Die unerhört spannende Machtfrage in der Union
Natürlich schweigen Laschet und Söder offiziell zur Kanzlerkandidatur. Natürlich denken sie auch nach
Düsseldorf Es fühlt sich unerhört an, in diesen Tagen Politiker wie den nordrheinwestfälischen Ministerpräsidenten Armin Laschet nach ihren politischen Karriereplänen zu befragen. Hat Laschet nicht gerade noch in seinem großzügigen Amtszimmer mit Rheinblick und jenem Original-Tisch, an dem Kanzlerin Angela Merkel und Frankreichs Präsident Emmanuel Macron voriges Jahr den Vertrag von
Aachen zur deutsch-französischen Kooperation unterzeichneten, noch berichtet, wie er sich in diesen Corona-Tagen durch Hunderte von Bürgerzuschriften liest, Tausende von Online-Anfragen, Telefonaten, Bitten erhält, mal zustimmend, mal kritisch, sehr oft verzweifelt?

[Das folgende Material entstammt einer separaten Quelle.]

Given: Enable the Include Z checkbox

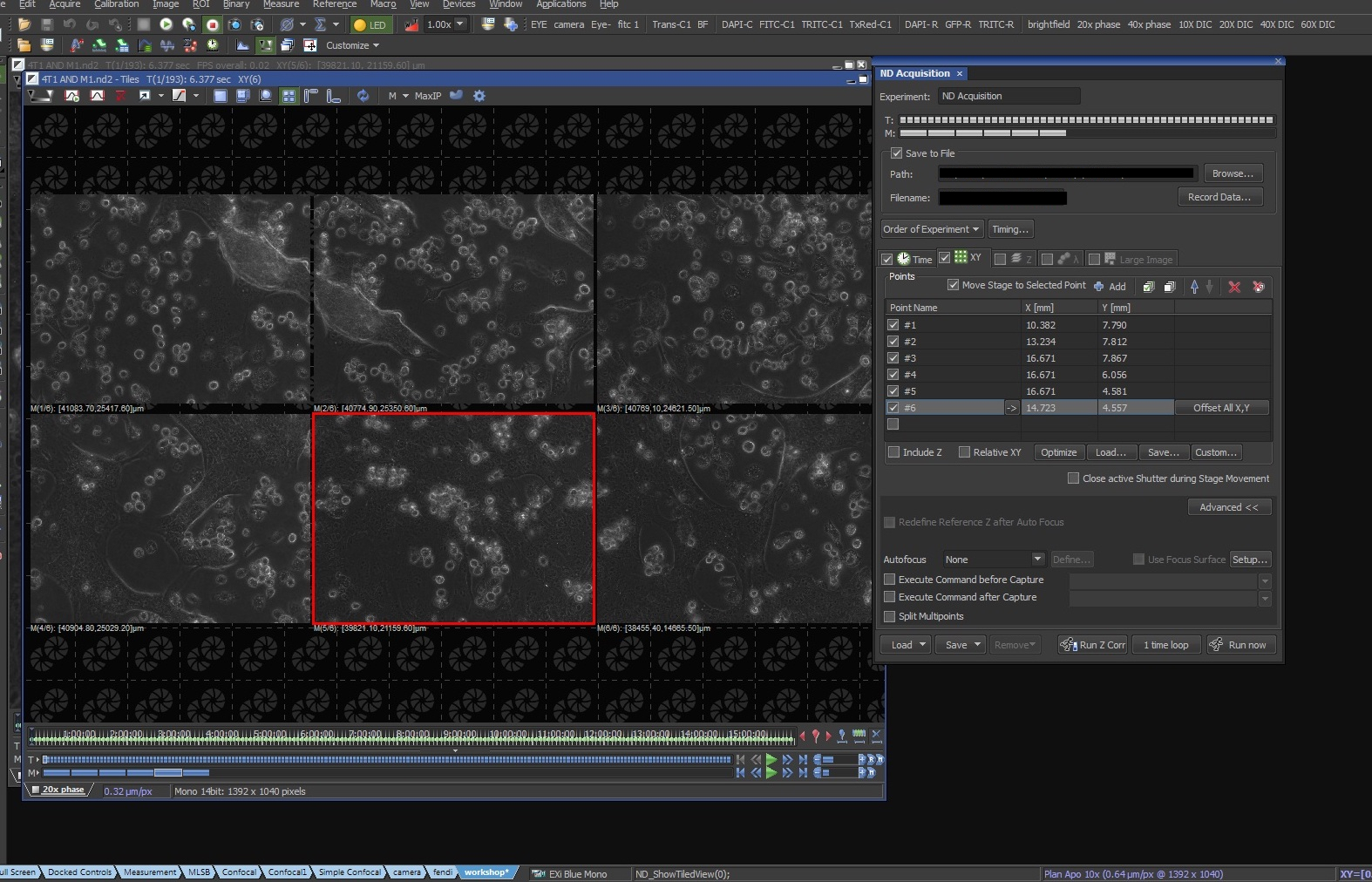Looking at the screenshot, I should [893, 452].
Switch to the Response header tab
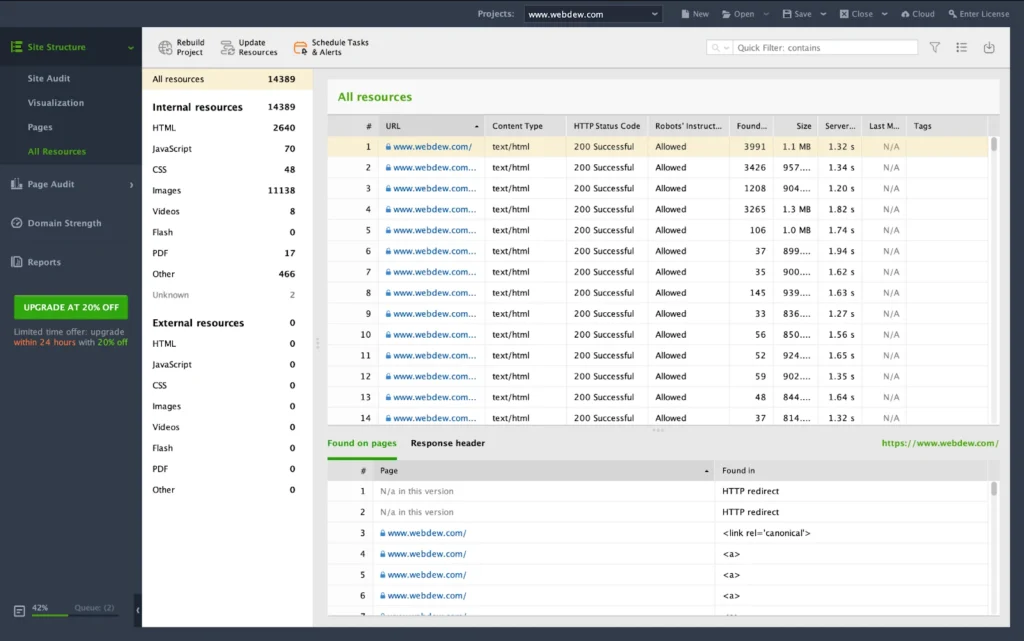The image size is (1024, 641). pyautogui.click(x=447, y=442)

Will man mitten in so einer Krise wirklich über Machtfragen reden?
Doch zugleich würde es sich unerhört anfühlen, ihn nicht zu befragen, wie die offene Machtfrage in der Union nach Corona geregelt werden soll. Immerhin steht die Wahl eines neuen Partei-Vorsitzenden immer noch für Dezember an. Laschet ist neben Friedrich Merz und Norbert Röttgen der wohl aussichtsreichste Bewerber. Und natürlich wäre es auch unerhört, nicht nach jener Rivalität mit Markus Söder zu fragen, über die gerade gefühlt die ganze Republik spricht – ist nun der strenge Krisenmanager Söder erfolgreicher mit seiner Strategie oder eben Laschet, der früh für Corona-Lockerungen warb und dafür, die wirtschaftlichen und gesellschaftlichen Folgen nicht zu vergessen?

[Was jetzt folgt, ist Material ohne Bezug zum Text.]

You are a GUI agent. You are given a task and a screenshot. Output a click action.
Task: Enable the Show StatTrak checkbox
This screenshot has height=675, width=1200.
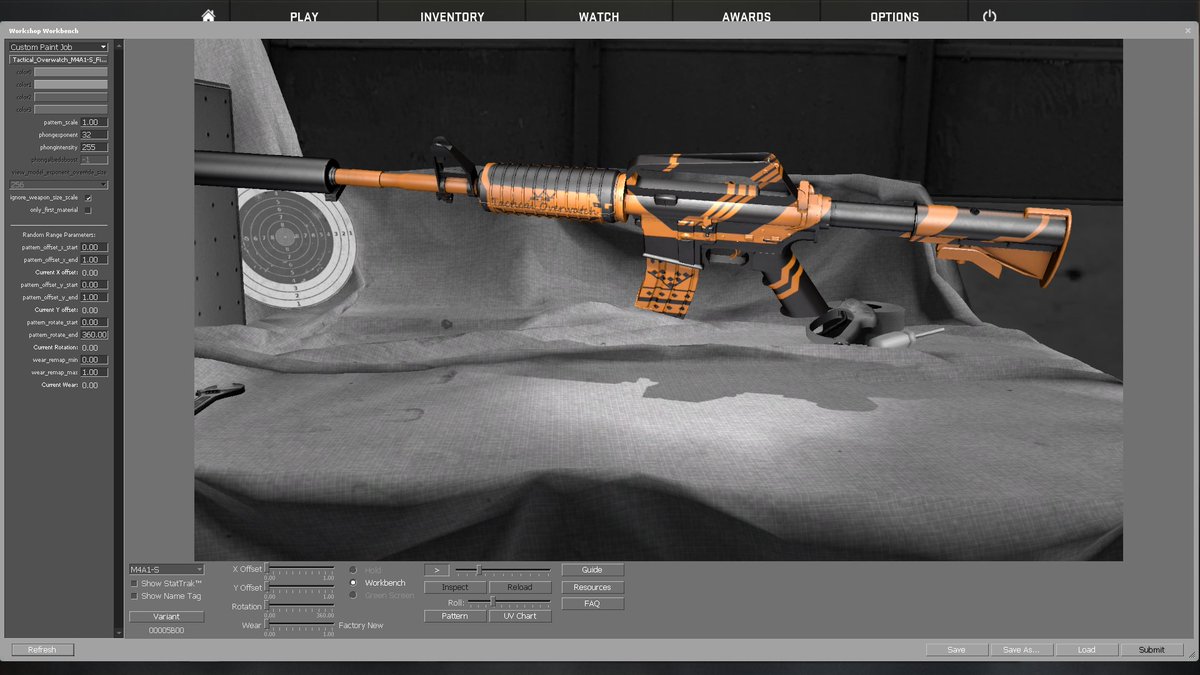coord(135,583)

Laschet ist, genau wie Söder, zu sehr Profi, um sich wirklich auf derlei Fragen einzulassen. Doch ganz so vehement wie noch vor einigen Wochen wird die MachtFrage nicht mehr ausgeklammert. Söder hat gerade in der kokettiert, sicher sei ja nur, dass er nicht für den CDU-Vorsitz antrete – und am Sonntag nachgelegt, bis zum Dezember könne ja noch viel passieren, und erst im Januar werde über die Kanzlerkandidatur entschieden. Laschet wiederum lässt im Gespräch durchaus durchblicken, dass er zwar die grandiosen Umfragewerte für Söder genau im Blick hat – aber auch mit seiner eigenen Rolle wieder zufriedener ist.
Ohnehin dürfte seine Argumentation lauten: Wenn die CDU im Dezember, also weniger als ein Jahr vor der nächsten Bundestagswahl einen neuen Vorsitzenden bestellt, hat dieser dann nicht auch den ersten Zugriff auf die Kanzlerkandidatur, und nicht der kleinere Partner CSU, ganz gleich wie populär deren Vorsitzender gerade sein möge?
Es dürfte eine der großen (Macht)-Fragen dieses Jahres werden, auch wenn sie derzeit noch unerhört ist. Und sicher ist: Es werden unerhört spannende Tage in der Union werden.